What I take away from Aweau’s comment is that I am certainly not the only one with a connection to Hawaii here in Harvard Square. The rich culture that Uncle describes is received well on the mainland and abroad because people crave the feelings of ohana and aloha, which they may not feel in their everyday lives — especially not in the cold of Cambridge.
Though I am only an 18-year-old college student, and have never ever tried alcohol, I understand what Kahiapo means when he talks about people being drunk for the “island vibe fix.” As I listen to the men sing later that night, I feel something intoxicating in their voices. Their music helps me leave the stress of my day behind, and it leaves me wanting to hop on a plane and fly to Maui.
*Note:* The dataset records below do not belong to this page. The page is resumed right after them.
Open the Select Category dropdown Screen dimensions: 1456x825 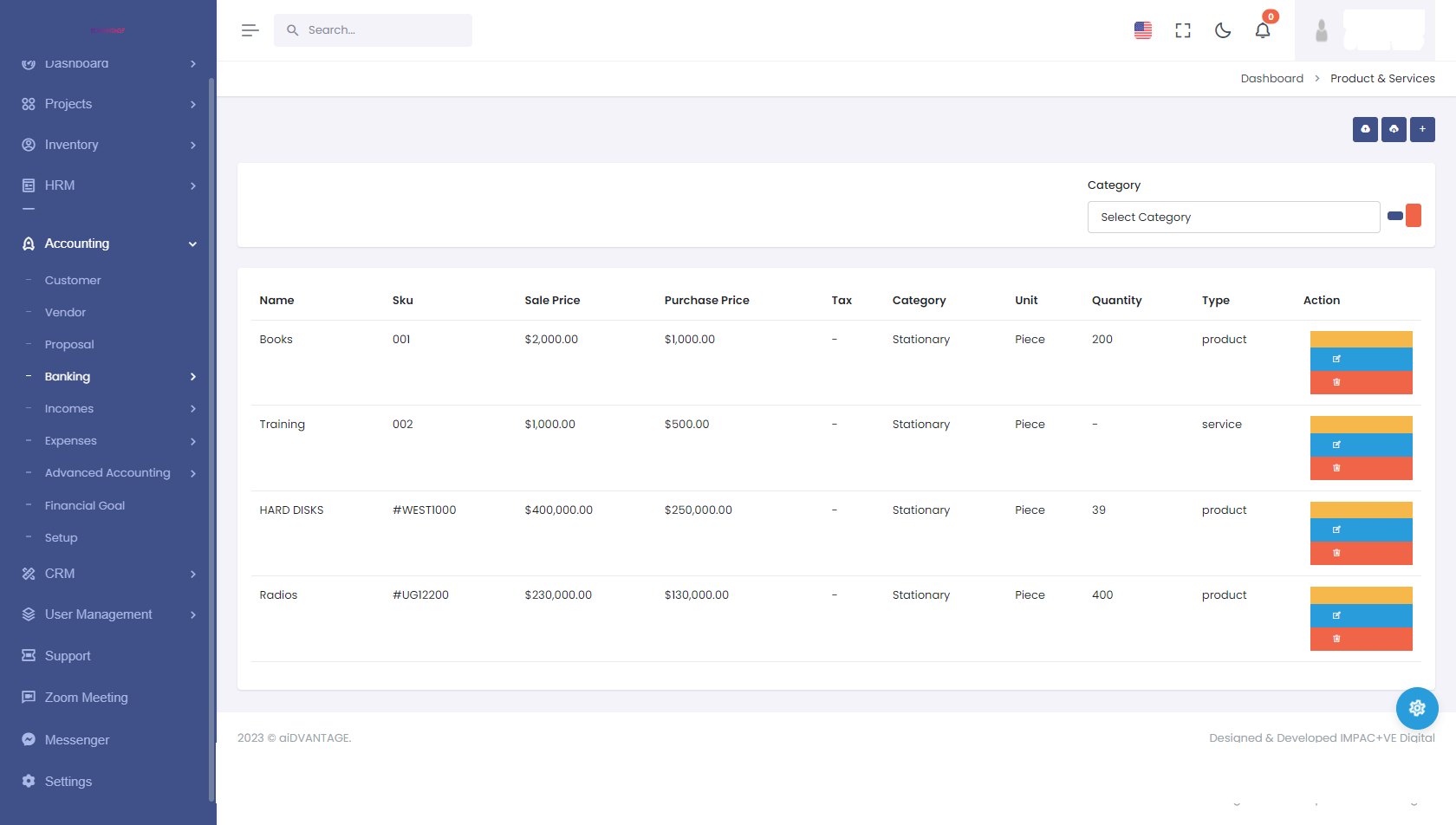point(1232,218)
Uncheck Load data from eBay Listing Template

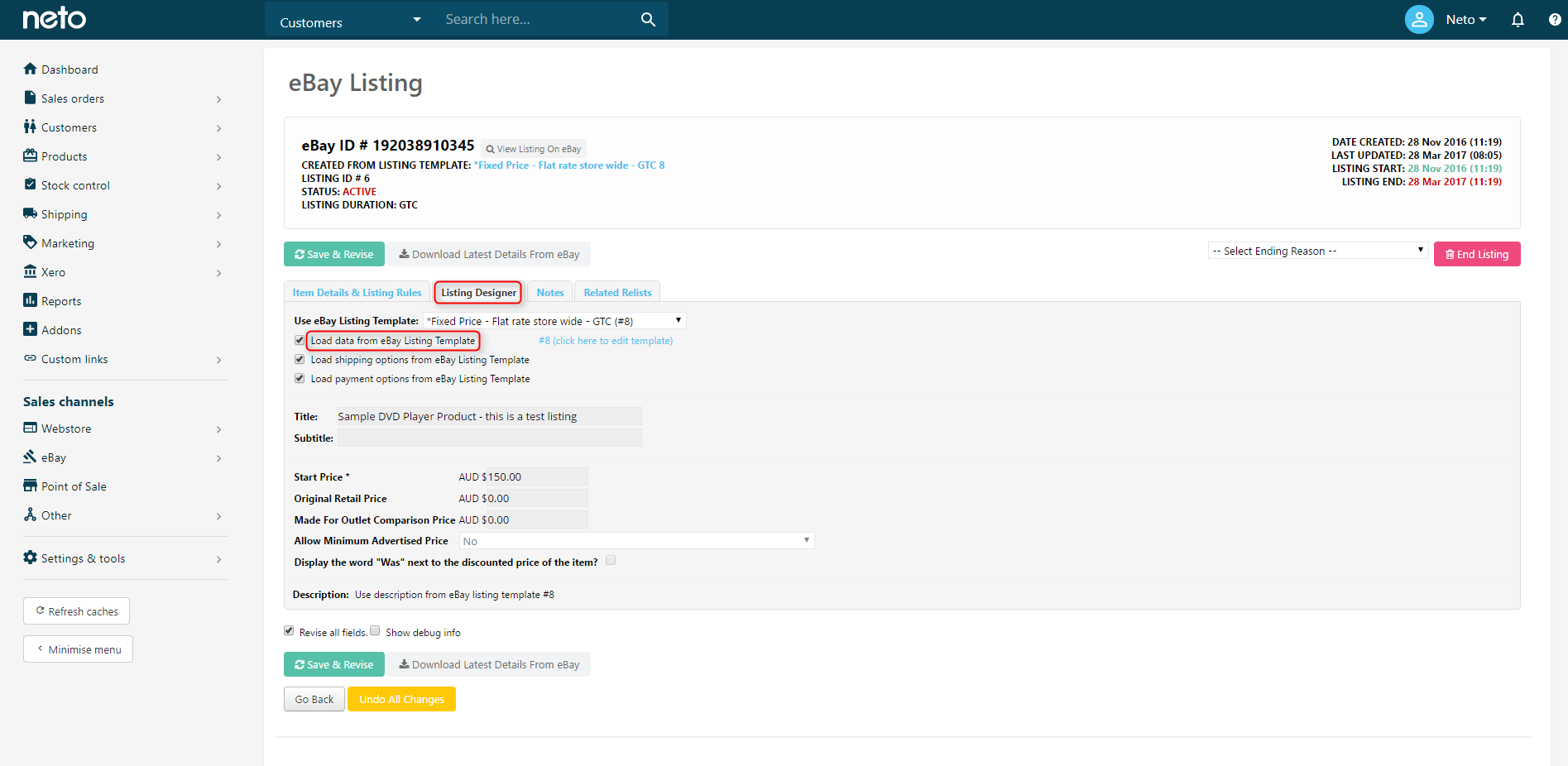click(x=300, y=340)
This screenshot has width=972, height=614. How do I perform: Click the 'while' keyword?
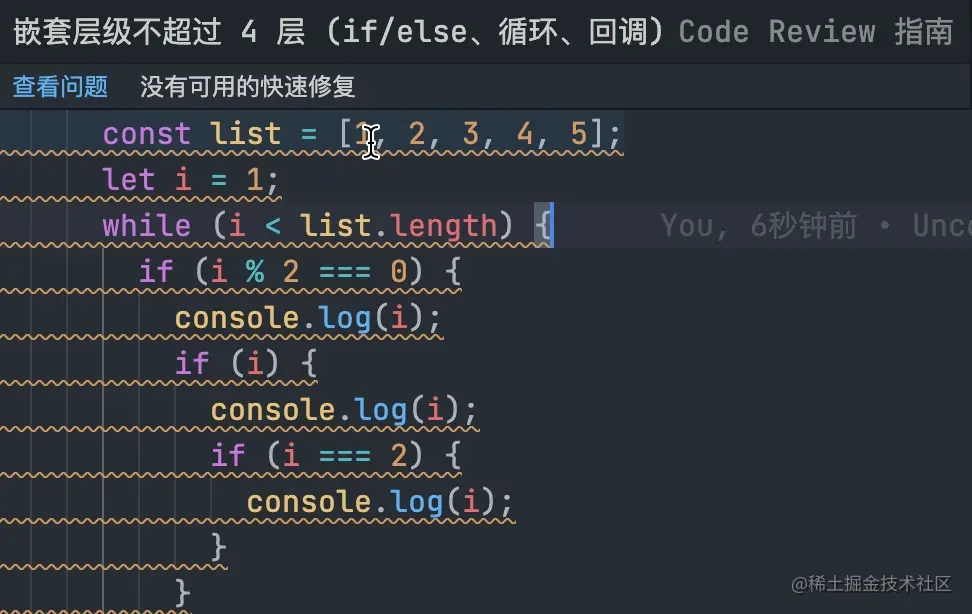[146, 226]
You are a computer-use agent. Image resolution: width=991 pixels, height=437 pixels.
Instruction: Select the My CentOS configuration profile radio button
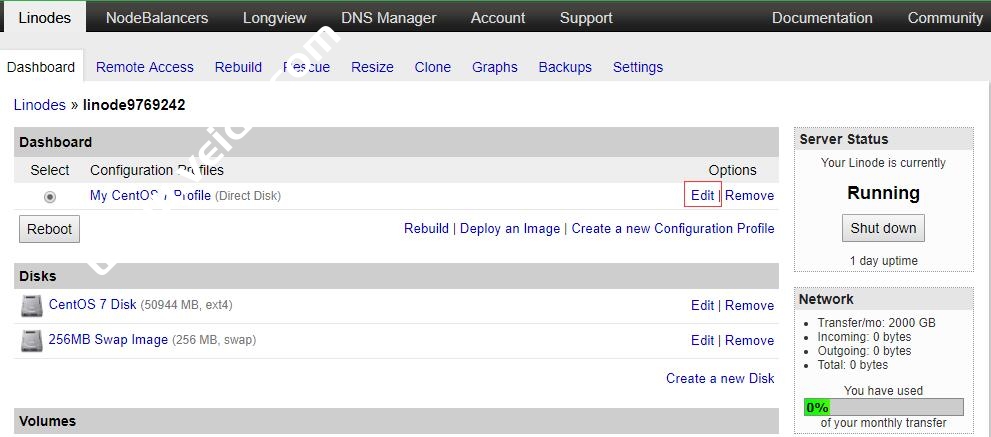click(x=50, y=197)

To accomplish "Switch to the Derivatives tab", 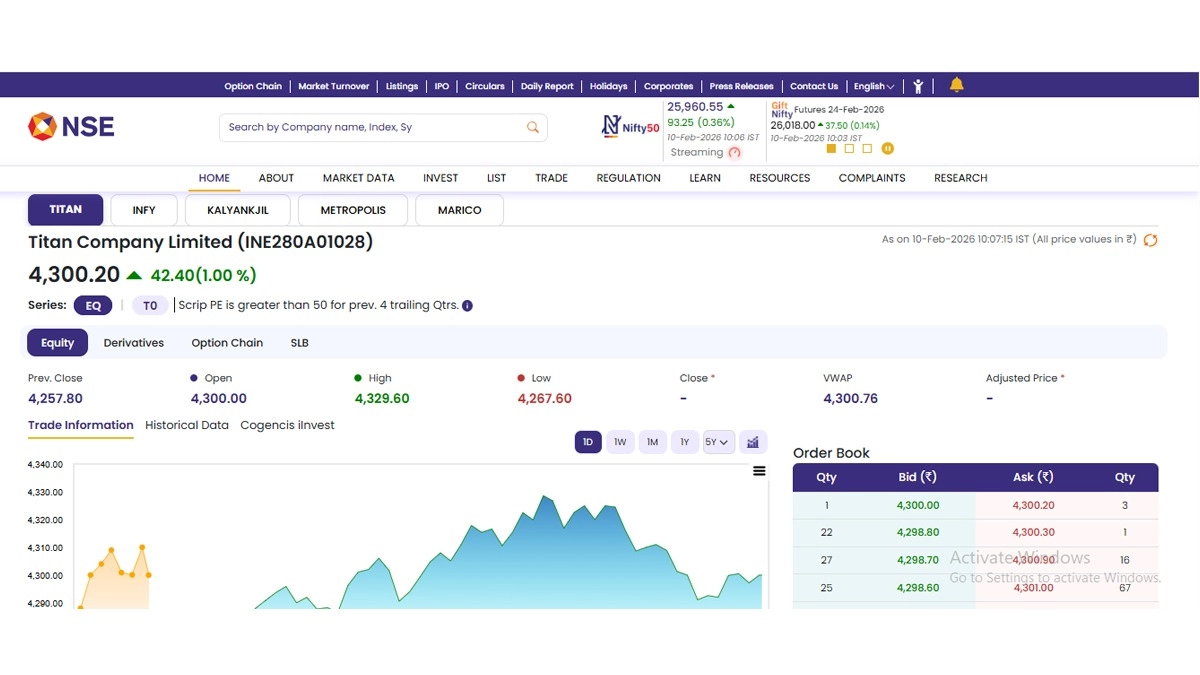I will point(134,343).
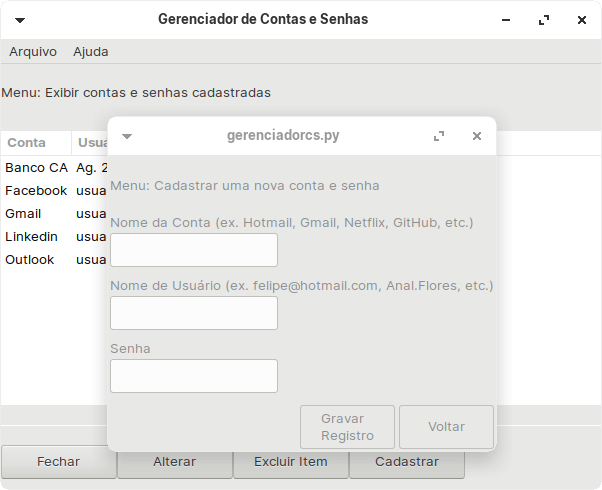Select the Banco CA account row

pos(36,168)
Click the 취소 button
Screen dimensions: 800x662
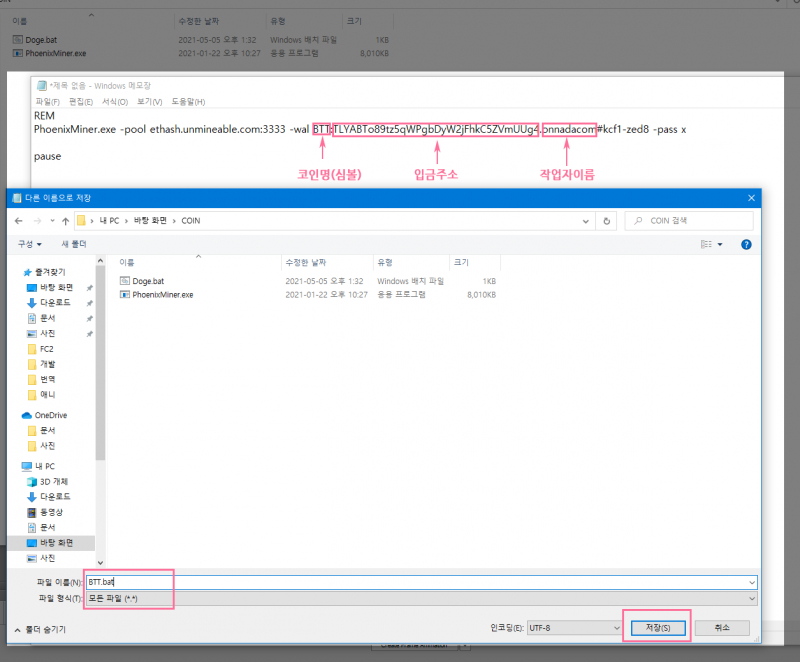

Whether people have lived in Hawaii, spent one vacation there, or even just dreamed about a visit, there is something special about the place that sticks with people. When you’re away from Hawaii, you always miss it. That’s why people come to see Uncle George and his fellow musicians. They want a taste of what they are missing.
As the men finish their food, I can see that they have their own little ohana on the road. When I ask Aweau who his biggest musical influence is, he points at Kahiapo without hesitation.
“When I think about Hawaii, I actually hear Kawika’s voice... I kinda think that that’s the voice of Hawaii.”
On a cold night in Harvard Square, the residents of Cambridge were able to hear the voice of Hawaii. The world is so small.